> [Problem description]: Each line from the one with "The width and" through the final line of the entries below must be printed exactly, and the pictures must not be.

Top of Records shown

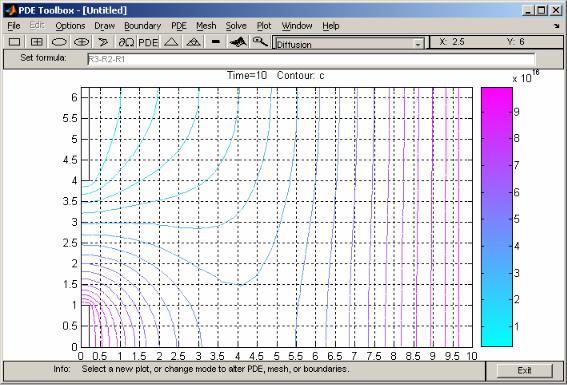Click the Set formula input field
The height and width of the screenshot is (385, 567).
[311, 59]
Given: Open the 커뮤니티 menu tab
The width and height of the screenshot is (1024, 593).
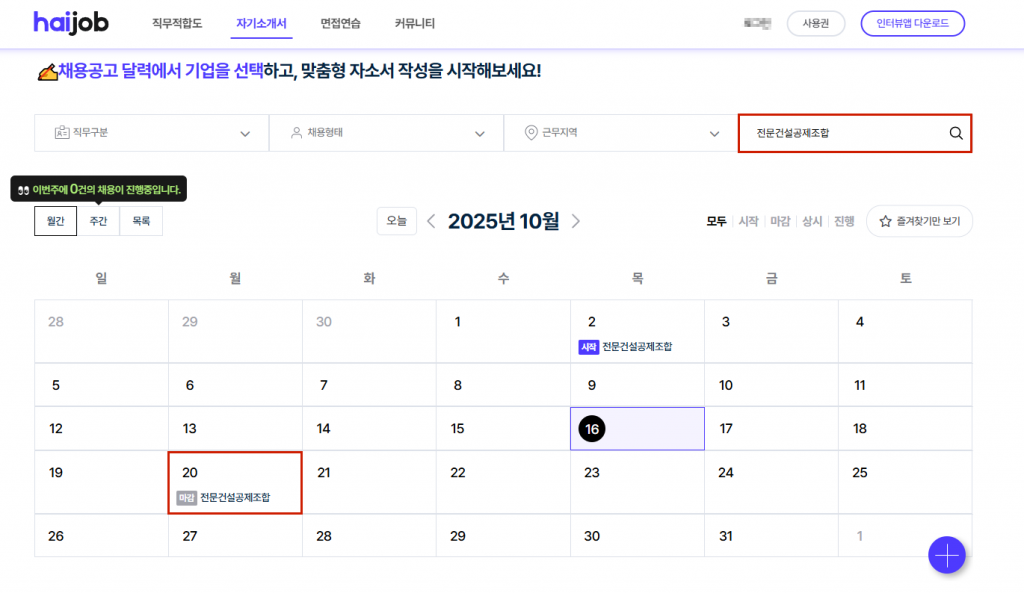Looking at the screenshot, I should (x=414, y=23).
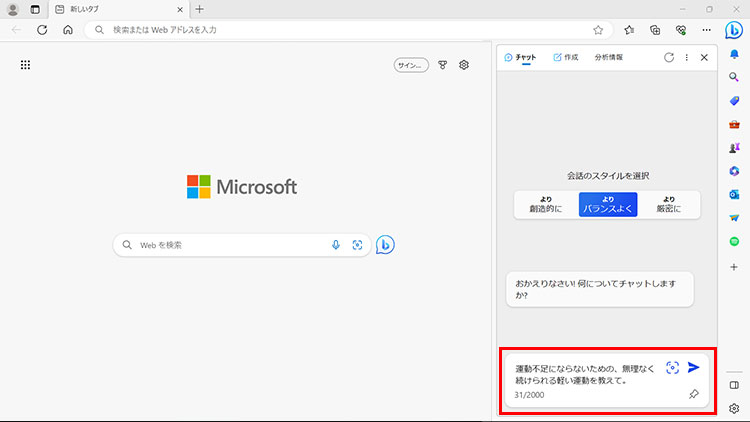Select the よりバランスよく conversation style
Viewport: 750px width, 422px height.
(x=608, y=205)
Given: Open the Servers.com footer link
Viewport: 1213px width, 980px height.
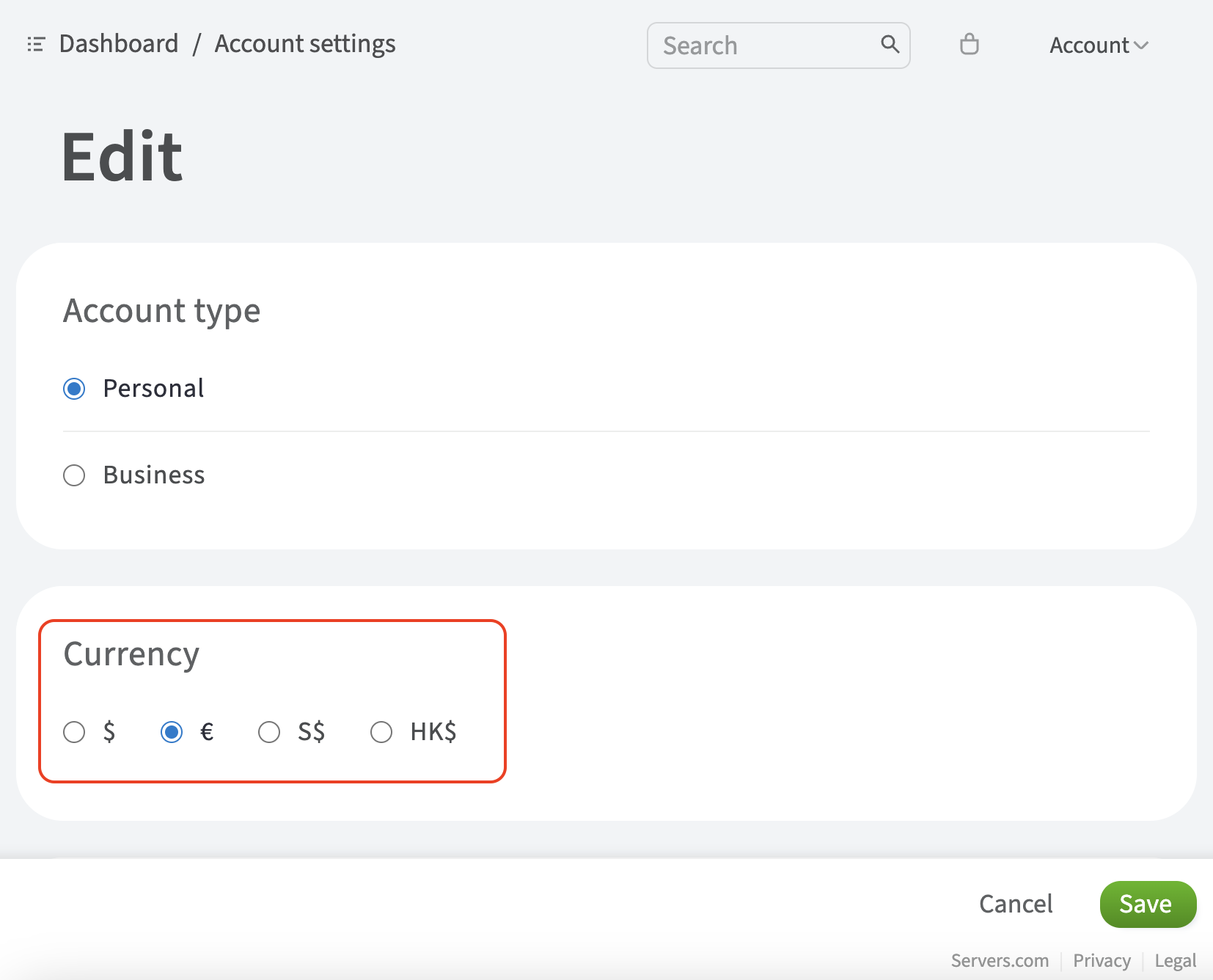Looking at the screenshot, I should pyautogui.click(x=999, y=960).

Bottom of Records shown

> [Answer space]:
The width and height of the screenshot is (1024, 593).
Looking at the screenshot, I should (x=414, y=23).
Select the よりバランスよく conversation style
Viewport: 750px width, 422px height.
(x=608, y=205)
Given: Open the Servers.com footer link
Viewport: 1213px width, 980px height.
Looking at the screenshot, I should pyautogui.click(x=999, y=960).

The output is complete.